Render each line of the records below as a Markdown table with two columns, Row and Record line. Number the rows in order and omit blank lines.

EXTRACTED MATERIAL:
================================
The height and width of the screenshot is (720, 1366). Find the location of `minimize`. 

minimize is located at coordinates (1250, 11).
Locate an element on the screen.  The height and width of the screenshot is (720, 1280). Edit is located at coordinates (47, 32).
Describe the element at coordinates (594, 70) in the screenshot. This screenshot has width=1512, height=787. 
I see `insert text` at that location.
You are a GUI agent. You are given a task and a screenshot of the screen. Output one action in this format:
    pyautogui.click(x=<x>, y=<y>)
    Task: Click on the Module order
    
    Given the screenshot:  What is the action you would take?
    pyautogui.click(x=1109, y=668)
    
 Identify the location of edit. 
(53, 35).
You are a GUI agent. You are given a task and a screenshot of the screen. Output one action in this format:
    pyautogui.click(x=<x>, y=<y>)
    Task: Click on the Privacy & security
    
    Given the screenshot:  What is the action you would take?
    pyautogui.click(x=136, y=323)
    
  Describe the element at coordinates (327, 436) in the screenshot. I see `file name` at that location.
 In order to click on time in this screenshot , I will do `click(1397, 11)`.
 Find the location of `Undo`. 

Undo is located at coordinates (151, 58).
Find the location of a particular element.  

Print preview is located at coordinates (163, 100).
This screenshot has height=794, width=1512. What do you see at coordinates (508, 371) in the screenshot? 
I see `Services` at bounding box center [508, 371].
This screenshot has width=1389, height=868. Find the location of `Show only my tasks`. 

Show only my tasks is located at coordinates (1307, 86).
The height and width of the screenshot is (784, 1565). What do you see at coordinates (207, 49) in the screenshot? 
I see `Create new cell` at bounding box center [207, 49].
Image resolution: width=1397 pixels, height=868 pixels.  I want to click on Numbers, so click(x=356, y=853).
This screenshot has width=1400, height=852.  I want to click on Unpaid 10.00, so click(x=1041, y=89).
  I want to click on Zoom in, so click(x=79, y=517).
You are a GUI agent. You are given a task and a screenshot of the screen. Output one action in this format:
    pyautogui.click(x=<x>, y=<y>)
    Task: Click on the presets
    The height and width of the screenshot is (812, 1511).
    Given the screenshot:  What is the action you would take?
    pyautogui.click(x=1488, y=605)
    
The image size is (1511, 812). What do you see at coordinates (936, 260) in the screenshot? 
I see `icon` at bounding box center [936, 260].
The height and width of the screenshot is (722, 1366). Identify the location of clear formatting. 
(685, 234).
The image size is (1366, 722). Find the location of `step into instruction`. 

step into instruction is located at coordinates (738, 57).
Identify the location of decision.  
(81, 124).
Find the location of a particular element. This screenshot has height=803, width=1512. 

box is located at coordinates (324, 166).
================================
SOLUTION TO THIS TASK:
| Row | Record line |
|---|---|
| 1 | The height and width of the screenshot is (720, 1366). Find the location of `minimize`.  |
| 2 | minimize is located at coordinates (1250, 11). |
| 3 | Locate an element on the screen.  The height and width of the screenshot is (720, 1280). Edit is located at coordinates (47, 32). |
| 4 | Describe the element at coordinates (594, 70) in the screenshot. This screenshot has width=1512, height=787.  |
| 5 | I see `insert text` at that location. |
| 6 | You are a GUI agent. You are given a task and a screenshot of the screen. Output one action in this format: |
| 7 |     pyautogui.click(x=<x>, y=<y>) |
| 8 |     Task: Click on the Module order |
| 9 |     Given the screenshot:  What is the action you would take? |
| 10 |     pyautogui.click(x=1109, y=668) |
| 11 |  Identify the location of edit.  |
| 12 | (53, 35). |
| 13 | You are a GUI agent. You are given a task and a screenshot of the screen. Output one action in this format: |
| 14 |     pyautogui.click(x=<x>, y=<y>) |
| 15 |     Task: Click on the Privacy & security |
| 16 |     Given the screenshot:  What is the action you would take? |
| 17 |     pyautogui.click(x=136, y=323) |
| 18 |   Describe the element at coordinates (327, 436) in the screenshot. I see `file name` at that location. |
| 19 |  In order to click on time in this screenshot , I will do `click(1397, 11)`. |
| 20 |  Find the location of `Undo`.  |
| 21 | Undo is located at coordinates (151, 58). |
| 22 | Find the location of a particular element.   |
| 23 | Print preview is located at coordinates (163, 100). |
| 24 | This screenshot has height=794, width=1512. What do you see at coordinates (508, 371) in the screenshot?  |
| 25 | I see `Services` at bounding box center [508, 371]. |
| 26 | This screenshot has width=1389, height=868. Find the location of `Show only my tasks`.  |
| 27 | Show only my tasks is located at coordinates (1307, 86). |
| 28 | The height and width of the screenshot is (784, 1565). What do you see at coordinates (207, 49) in the screenshot?  |
| 29 | I see `Create new cell` at bounding box center [207, 49]. |
| 30 | Image resolution: width=1397 pixels, height=868 pixels.  I want to click on Numbers, so click(x=356, y=853). |
| 31 | This screenshot has width=1400, height=852.  I want to click on Unpaid 10.00, so click(x=1041, y=89). |
| 32 |   I want to click on Zoom in, so click(x=79, y=517). |
| 33 | You are a GUI agent. You are given a task and a screenshot of the screen. Output one action in this format: |
| 34 |     pyautogui.click(x=<x>, y=<y>) |
| 35 |     Task: Click on the presets |
| 36 |     The height and width of the screenshot is (812, 1511). |
| 37 |     Given the screenshot:  What is the action you would take? |
| 38 |     pyautogui.click(x=1488, y=605) |
| 39 | The image size is (1511, 812). What do you see at coordinates (936, 260) in the screenshot?  |
| 40 | I see `icon` at bounding box center [936, 260]. |
| 41 | The height and width of the screenshot is (722, 1366). Identify the location of clear formatting.  |
| 42 | (685, 234). |
| 43 | The image size is (1366, 722). Find the location of `step into instruction`.  |
| 44 | step into instruction is located at coordinates (738, 57). |
| 45 | Identify the location of decision.   |
| 46 | (81, 124). |
| 47 | Find the location of a particular element. This screenshot has height=803, width=1512.  |
| 48 | box is located at coordinates (324, 166). |